(Dataset entries)
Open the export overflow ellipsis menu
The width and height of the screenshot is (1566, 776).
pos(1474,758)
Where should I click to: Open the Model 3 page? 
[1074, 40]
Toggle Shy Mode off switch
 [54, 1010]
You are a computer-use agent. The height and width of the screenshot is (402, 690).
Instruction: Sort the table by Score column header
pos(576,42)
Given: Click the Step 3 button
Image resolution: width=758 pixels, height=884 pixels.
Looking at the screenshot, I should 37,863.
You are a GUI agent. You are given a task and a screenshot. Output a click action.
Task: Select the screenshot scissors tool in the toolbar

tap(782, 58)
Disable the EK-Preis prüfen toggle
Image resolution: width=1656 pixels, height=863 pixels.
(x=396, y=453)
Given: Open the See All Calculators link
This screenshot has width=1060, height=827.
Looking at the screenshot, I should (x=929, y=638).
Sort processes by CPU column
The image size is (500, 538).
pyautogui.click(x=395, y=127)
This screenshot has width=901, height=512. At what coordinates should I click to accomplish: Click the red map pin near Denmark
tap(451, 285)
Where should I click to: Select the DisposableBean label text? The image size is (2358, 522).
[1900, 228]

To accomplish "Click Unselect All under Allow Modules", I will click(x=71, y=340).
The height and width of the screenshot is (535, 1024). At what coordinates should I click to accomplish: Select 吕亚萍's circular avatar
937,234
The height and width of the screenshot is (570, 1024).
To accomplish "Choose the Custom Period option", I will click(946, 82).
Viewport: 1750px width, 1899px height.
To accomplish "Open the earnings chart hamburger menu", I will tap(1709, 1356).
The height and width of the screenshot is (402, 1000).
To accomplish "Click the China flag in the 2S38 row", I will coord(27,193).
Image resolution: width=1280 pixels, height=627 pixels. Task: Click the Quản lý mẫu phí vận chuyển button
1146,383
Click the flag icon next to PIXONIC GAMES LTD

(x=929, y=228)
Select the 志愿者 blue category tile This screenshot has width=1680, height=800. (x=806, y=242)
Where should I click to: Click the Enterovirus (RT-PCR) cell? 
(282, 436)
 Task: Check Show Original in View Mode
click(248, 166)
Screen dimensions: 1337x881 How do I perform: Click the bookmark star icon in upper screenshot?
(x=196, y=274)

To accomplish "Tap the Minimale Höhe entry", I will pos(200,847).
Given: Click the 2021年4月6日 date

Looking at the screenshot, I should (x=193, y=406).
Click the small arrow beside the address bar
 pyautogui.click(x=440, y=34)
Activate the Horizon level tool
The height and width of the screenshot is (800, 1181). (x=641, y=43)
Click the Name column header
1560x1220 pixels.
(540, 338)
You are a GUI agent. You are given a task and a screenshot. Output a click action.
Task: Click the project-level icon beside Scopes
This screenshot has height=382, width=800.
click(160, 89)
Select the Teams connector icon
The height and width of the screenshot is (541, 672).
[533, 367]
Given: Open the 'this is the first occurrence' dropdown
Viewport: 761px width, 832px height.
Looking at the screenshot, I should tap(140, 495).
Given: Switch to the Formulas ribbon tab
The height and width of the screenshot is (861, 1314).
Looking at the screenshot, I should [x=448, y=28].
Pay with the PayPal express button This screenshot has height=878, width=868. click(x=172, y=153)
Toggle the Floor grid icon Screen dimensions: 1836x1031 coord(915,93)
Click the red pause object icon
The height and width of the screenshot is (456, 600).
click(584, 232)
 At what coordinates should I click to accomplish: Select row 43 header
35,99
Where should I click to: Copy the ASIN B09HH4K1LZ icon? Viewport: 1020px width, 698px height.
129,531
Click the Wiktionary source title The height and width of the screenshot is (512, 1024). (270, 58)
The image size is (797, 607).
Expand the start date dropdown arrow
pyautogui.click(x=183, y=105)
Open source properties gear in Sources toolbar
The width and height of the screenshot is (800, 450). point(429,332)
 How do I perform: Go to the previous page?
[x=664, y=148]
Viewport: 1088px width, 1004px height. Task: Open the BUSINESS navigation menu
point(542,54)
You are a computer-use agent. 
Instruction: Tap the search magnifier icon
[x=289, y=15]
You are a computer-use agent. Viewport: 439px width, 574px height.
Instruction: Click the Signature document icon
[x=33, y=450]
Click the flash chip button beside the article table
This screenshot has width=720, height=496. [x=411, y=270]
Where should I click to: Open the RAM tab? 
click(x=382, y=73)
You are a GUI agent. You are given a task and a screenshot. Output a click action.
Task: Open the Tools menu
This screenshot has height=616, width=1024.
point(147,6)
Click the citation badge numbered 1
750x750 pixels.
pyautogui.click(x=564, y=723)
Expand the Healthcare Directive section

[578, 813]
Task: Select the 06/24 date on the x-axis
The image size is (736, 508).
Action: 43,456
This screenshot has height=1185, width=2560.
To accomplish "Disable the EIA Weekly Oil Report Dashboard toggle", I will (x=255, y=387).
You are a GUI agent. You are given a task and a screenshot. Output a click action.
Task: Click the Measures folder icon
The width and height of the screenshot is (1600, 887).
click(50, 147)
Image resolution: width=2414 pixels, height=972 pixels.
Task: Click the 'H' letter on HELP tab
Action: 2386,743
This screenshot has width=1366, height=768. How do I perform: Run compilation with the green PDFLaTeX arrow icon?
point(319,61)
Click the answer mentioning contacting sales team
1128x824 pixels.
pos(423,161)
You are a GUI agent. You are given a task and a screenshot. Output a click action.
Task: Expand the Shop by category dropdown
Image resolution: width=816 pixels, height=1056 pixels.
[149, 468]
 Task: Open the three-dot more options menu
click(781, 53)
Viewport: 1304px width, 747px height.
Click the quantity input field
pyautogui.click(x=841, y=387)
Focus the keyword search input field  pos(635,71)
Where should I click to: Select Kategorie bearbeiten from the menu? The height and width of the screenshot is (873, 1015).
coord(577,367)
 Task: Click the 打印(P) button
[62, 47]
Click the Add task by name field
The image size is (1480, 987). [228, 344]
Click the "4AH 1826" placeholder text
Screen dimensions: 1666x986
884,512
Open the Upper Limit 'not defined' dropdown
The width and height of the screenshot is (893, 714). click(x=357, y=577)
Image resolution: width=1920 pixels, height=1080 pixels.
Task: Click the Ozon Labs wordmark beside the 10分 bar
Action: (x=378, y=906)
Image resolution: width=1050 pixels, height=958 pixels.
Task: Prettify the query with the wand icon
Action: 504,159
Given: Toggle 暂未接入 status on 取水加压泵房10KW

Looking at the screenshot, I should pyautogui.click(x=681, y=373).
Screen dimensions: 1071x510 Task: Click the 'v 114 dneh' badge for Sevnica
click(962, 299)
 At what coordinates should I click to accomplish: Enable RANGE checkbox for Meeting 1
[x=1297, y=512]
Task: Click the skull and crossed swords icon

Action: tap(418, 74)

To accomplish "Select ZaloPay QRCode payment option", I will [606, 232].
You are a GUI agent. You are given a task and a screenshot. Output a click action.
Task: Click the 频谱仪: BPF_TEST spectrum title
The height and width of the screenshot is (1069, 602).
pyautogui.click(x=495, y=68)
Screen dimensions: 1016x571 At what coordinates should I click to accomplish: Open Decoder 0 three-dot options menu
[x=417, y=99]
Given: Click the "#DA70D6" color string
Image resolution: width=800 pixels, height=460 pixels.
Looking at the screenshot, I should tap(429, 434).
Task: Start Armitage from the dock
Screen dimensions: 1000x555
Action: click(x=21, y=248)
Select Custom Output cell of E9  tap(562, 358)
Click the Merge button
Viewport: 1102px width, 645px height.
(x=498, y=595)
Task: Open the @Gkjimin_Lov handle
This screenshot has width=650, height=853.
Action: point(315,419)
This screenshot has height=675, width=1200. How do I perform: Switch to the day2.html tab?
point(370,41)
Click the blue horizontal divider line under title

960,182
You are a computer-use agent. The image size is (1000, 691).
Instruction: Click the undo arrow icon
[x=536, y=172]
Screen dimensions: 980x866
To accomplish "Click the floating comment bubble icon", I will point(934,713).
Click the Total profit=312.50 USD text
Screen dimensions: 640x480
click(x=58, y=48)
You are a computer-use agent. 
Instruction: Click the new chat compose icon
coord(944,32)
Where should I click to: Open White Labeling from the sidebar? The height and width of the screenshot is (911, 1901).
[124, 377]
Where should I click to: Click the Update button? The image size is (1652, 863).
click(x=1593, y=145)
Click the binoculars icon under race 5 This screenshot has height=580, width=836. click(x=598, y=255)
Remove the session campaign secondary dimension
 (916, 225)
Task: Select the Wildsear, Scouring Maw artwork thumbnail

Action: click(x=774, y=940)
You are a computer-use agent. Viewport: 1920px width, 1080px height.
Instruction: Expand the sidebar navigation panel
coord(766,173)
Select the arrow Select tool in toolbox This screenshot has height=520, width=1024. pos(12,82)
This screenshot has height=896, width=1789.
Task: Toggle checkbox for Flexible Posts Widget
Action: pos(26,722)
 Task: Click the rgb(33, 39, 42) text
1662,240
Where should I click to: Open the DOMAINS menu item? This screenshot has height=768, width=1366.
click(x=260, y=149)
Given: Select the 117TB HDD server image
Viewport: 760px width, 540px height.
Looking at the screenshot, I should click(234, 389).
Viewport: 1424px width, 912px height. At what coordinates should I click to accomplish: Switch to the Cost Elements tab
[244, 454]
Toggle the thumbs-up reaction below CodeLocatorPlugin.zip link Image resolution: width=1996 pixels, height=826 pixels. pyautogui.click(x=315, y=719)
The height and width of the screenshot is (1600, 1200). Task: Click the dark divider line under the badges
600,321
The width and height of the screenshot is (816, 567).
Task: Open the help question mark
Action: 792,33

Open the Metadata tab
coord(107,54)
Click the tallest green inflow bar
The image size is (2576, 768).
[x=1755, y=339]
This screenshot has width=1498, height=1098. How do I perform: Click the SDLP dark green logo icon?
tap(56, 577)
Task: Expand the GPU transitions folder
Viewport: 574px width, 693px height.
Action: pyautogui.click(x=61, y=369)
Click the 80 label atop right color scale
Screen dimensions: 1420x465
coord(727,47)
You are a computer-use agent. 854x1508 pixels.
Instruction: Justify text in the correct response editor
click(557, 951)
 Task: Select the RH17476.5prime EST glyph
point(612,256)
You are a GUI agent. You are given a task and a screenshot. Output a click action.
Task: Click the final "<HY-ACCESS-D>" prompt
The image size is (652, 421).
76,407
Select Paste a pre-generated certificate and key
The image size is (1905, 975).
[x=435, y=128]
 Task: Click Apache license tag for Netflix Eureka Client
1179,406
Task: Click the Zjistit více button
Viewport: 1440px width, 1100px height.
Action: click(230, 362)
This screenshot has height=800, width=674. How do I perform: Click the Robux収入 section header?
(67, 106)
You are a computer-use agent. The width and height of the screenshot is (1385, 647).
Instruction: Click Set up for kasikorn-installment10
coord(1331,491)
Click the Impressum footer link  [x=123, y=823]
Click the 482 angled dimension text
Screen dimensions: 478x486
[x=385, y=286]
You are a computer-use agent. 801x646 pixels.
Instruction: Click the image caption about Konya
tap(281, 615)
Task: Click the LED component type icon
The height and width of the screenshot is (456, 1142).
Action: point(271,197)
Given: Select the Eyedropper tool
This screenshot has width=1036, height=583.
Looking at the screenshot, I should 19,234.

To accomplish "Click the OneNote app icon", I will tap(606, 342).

▶ AIM OF THE TASK
Only the number is wanted: how many lines of the data contain the word "folder"?

▶ YOUR RESPONSE
2